• [Kayıtlar]:
= = = =

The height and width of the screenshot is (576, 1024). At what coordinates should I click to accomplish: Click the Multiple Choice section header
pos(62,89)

= = = =

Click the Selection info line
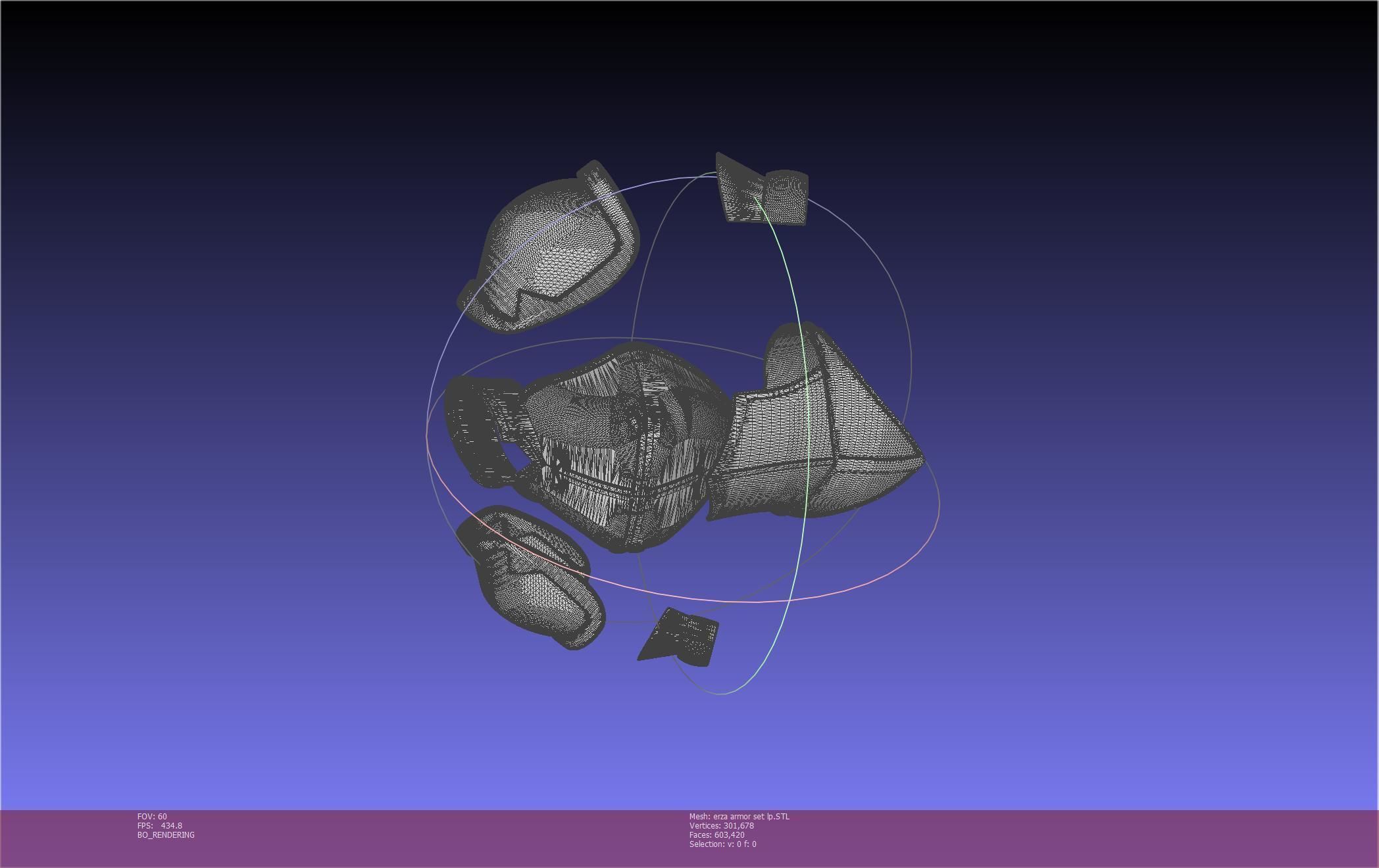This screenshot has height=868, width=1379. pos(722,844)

= = = =

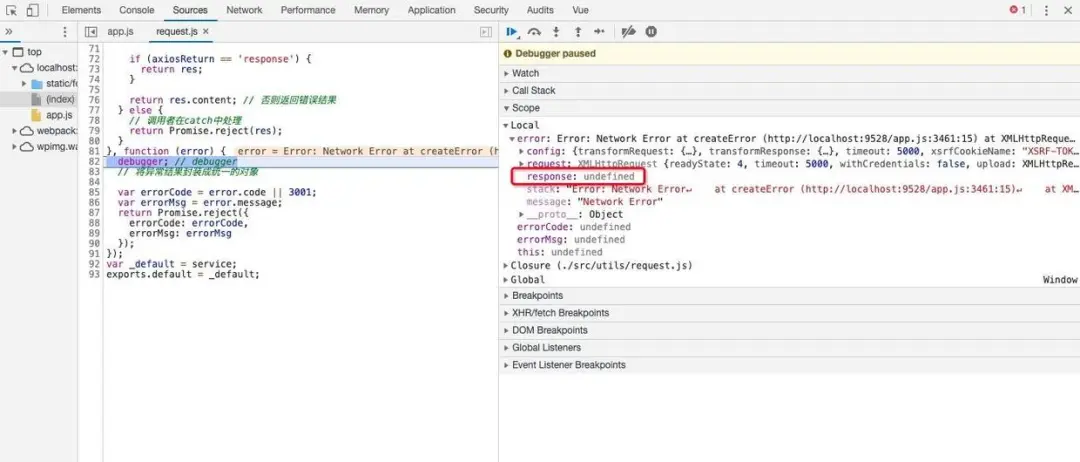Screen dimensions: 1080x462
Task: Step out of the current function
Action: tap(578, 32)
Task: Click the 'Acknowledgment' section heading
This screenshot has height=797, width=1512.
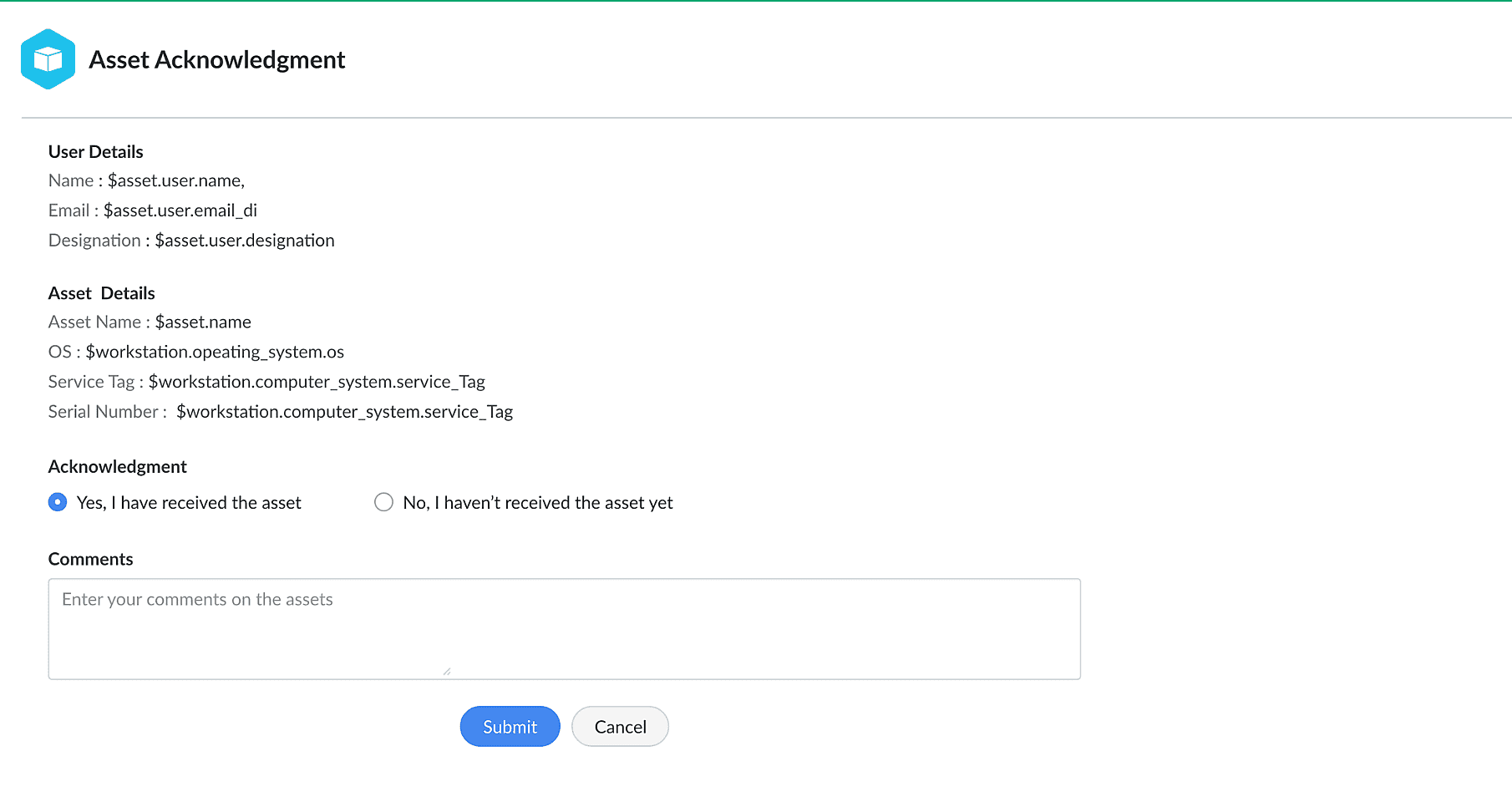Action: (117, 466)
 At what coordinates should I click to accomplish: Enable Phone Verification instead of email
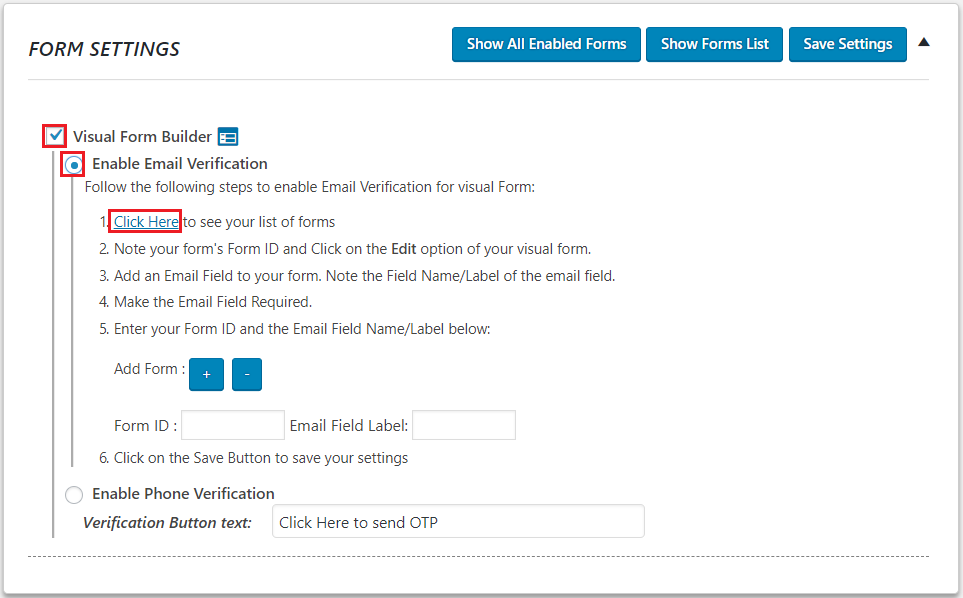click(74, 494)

= = = =

• [Yapılacak iş]:
Lütfen "Task: Click the" ifadesini içeren satırdan başlayıp "click(74, 494)" ifadesini içeren satıra kadar, bu satır da dahil, kayıtları birebir kopyalayın. Resimleri yanıta almayın.

• [Görev yanıtı]:
Task: Click the 'Acknowledgment' section heading
This screenshot has height=797, width=1512.
Action: (117, 466)
 At what coordinates should I click to accomplish: Enable Phone Verification instead of email
click(74, 494)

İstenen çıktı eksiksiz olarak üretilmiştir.